На эстраде стоял стол, покрытый красным сукном. И за ним сидели два комсомольца — Маслов и белый, с торчащими, выгоревшими от солнца волосами Чуриков, который как-то наивно поднимал вверх брови, смотря перед собой в бумагу, и все одергивал сзади себя рубашку.

— Откуда они сукно успели достать? — недоброжелательно подумал Кисляков.

Ровно в четыре часа через боковую дверь на эстраду вошел Полухин, и Кисляков почувствовал какое-то удовольствие, какое чувствуют, когда видят на эстраде известного человека, с которым только что интимно наедине говорили.

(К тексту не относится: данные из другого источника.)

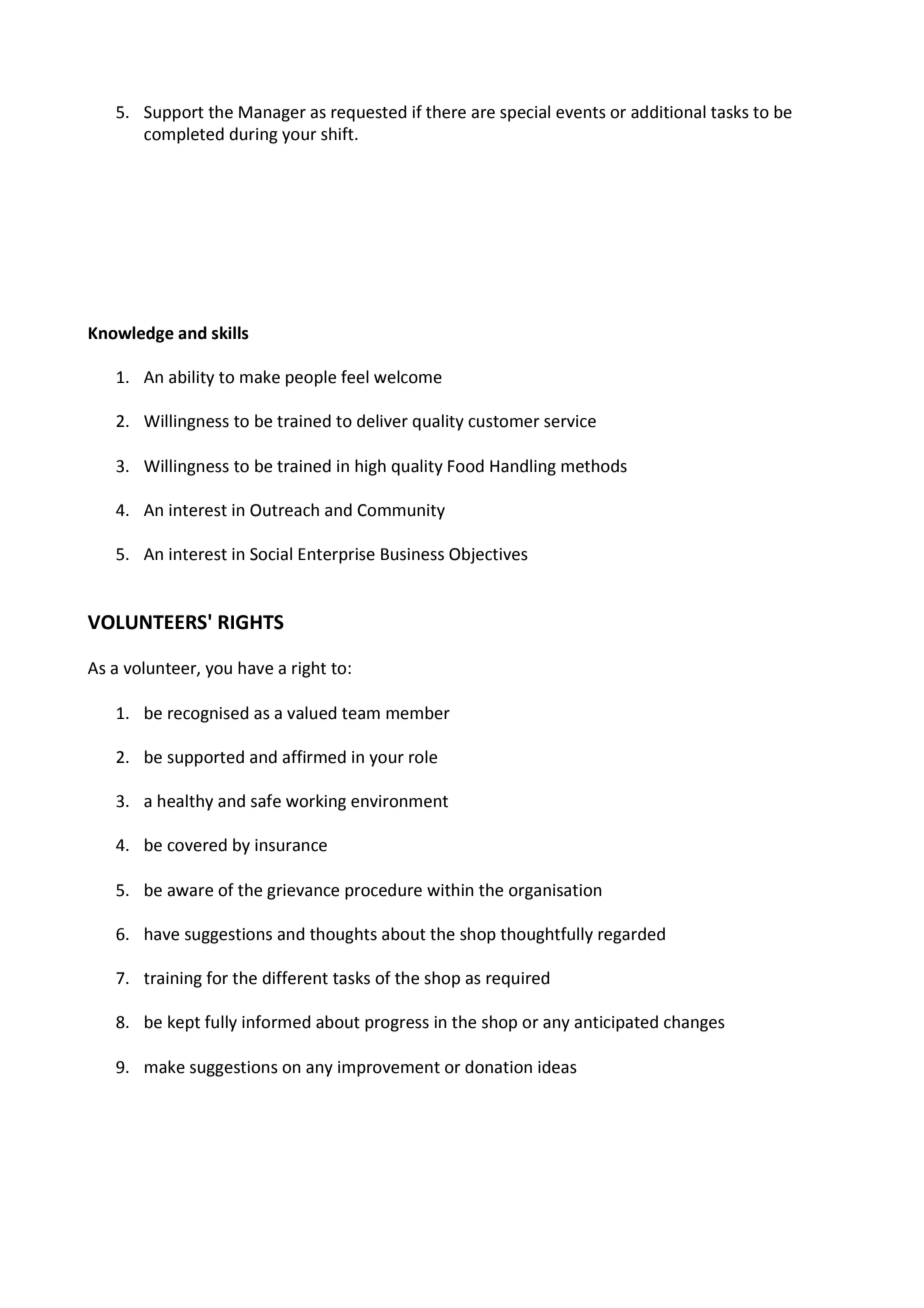  I want to click on Objectives, so click(488, 555).
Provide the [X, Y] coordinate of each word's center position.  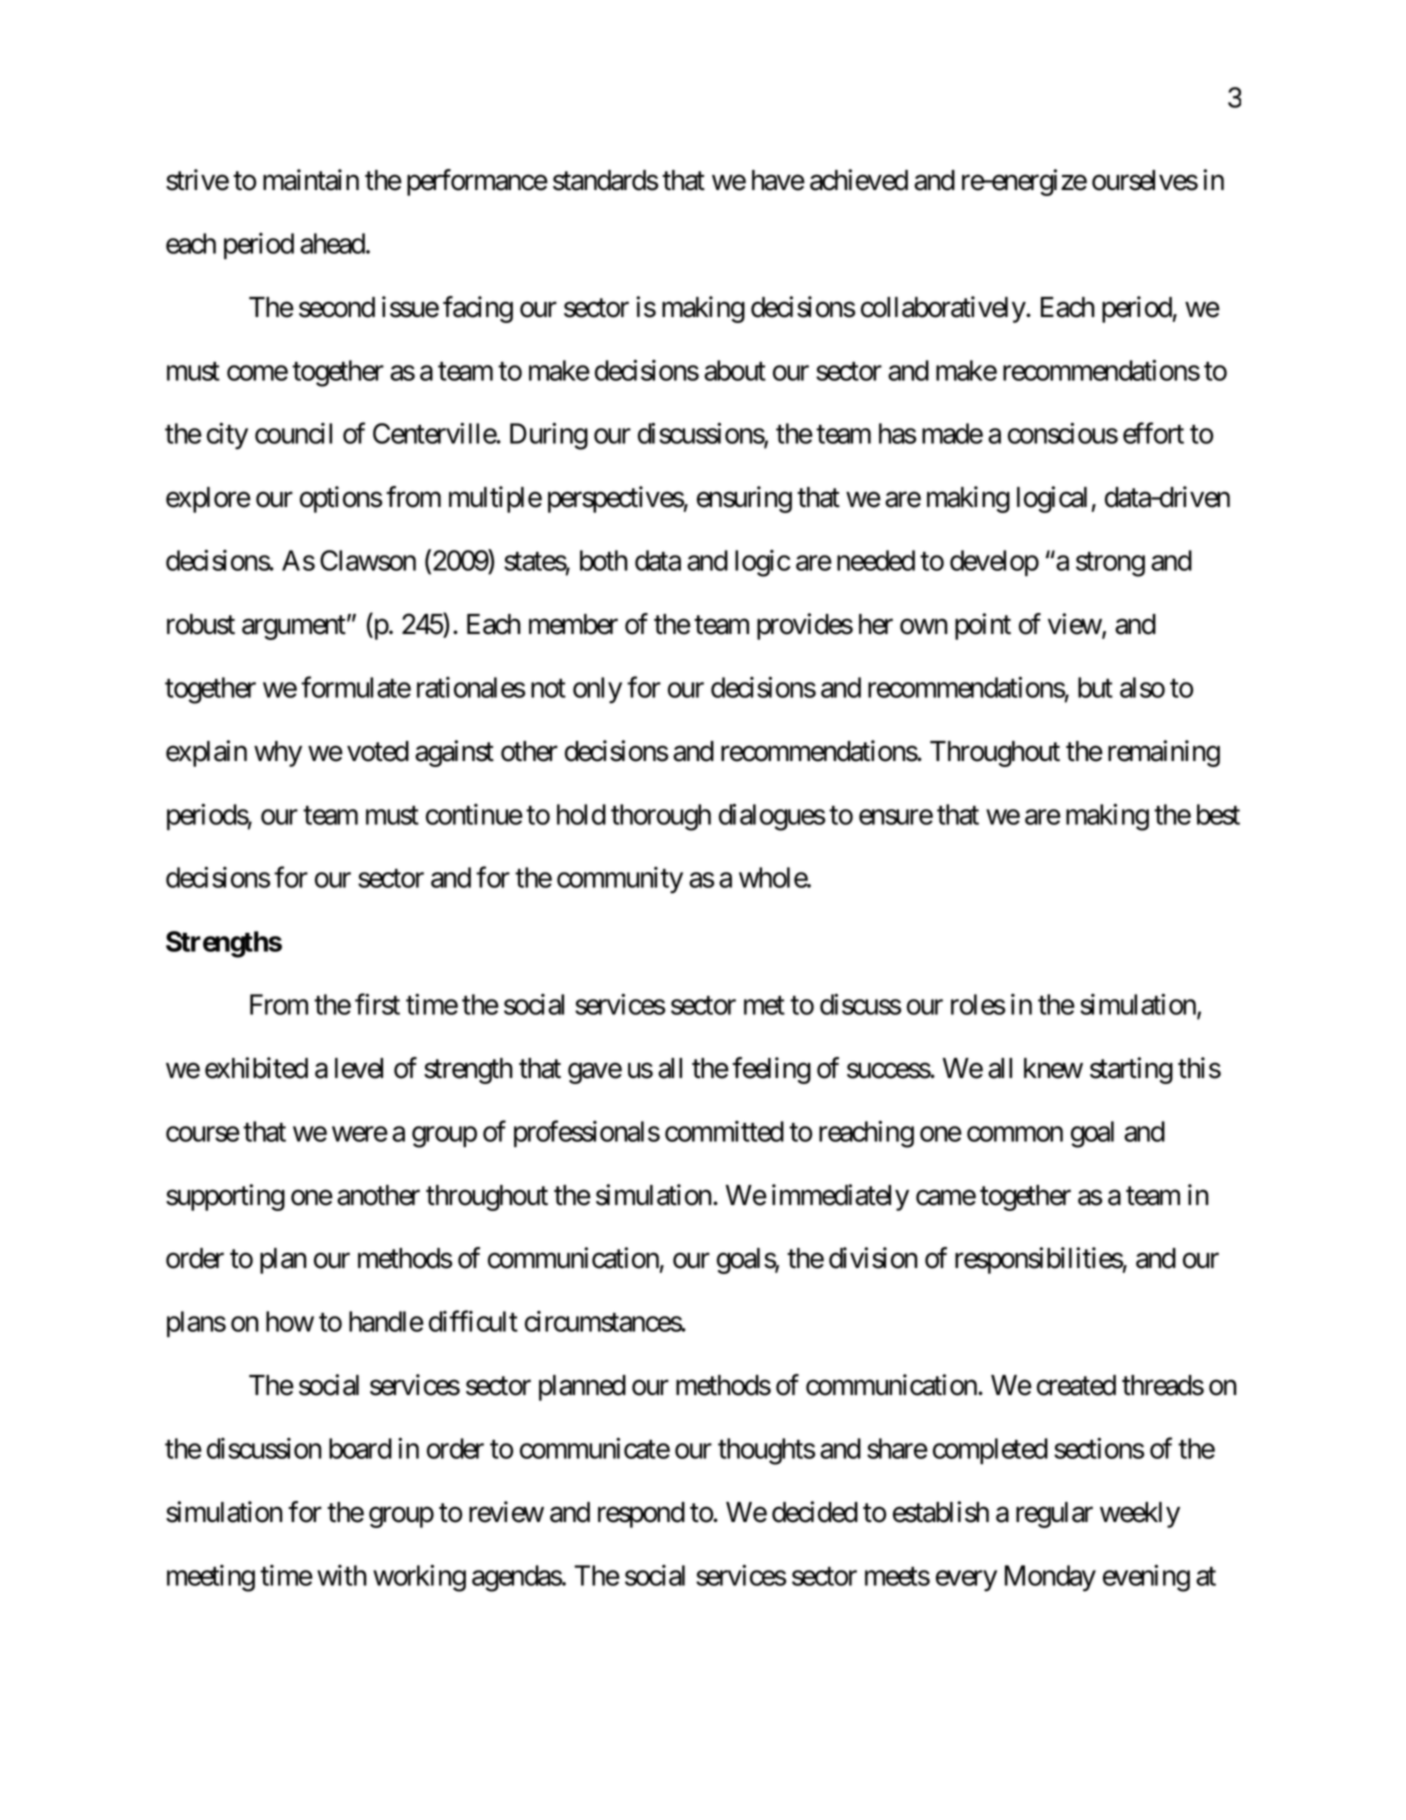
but [1095, 687]
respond [641, 1515]
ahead [332, 243]
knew [1053, 1068]
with [342, 1575]
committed [724, 1131]
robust [201, 624]
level [359, 1068]
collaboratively [944, 309]
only [597, 690]
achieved [859, 180]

Полухин прошел к столу, быстро и прямо, как входит председатель собрания, когда уже все на местах, не теряя ни минуты и не развлекаясь обозрением собравшихся, прямо приступает к делу.

Он оперся пятками ладоней о стол с сукном и, наклонившись несколько вперед над столом, хотел начать собрание, но белый комсомолец подошел к нему, одергивая на ходу рубашку, и стал что-то говорить ему, показывая какую-то бумажку.

Маслов, зайдя с другой стороны Полухина, тоже заглянул в бумажку. И они втроем перед молчащим залом вполголоса стали что-то обсуждать. Причем Полухин иногда поднимал глаза на заполненные скамьи амфитеатра, и его стеклянный глаз смотрел резко и неподвижно, а настоящий сосредоточенно перебегал по лицам, в то время как он, слегка наклонив на бок голову, слушал, что говорил Маслов, которого постоянно хотел перебить белый Чуриков вставным замечанием, но не успевал.

Кисляков сидел и неподвижно смотрел на Полухина, как бы желая, чтобы тот увидел, что он здесь, и встретился бы с ним взглядом.

— Откуда у них такая важность, спокойствие и пренебрежение к тем, кого они здесь собрали после служебных часов? — сказал, наклонившись к Кислякову, один из сидевших сзади него сотрудников.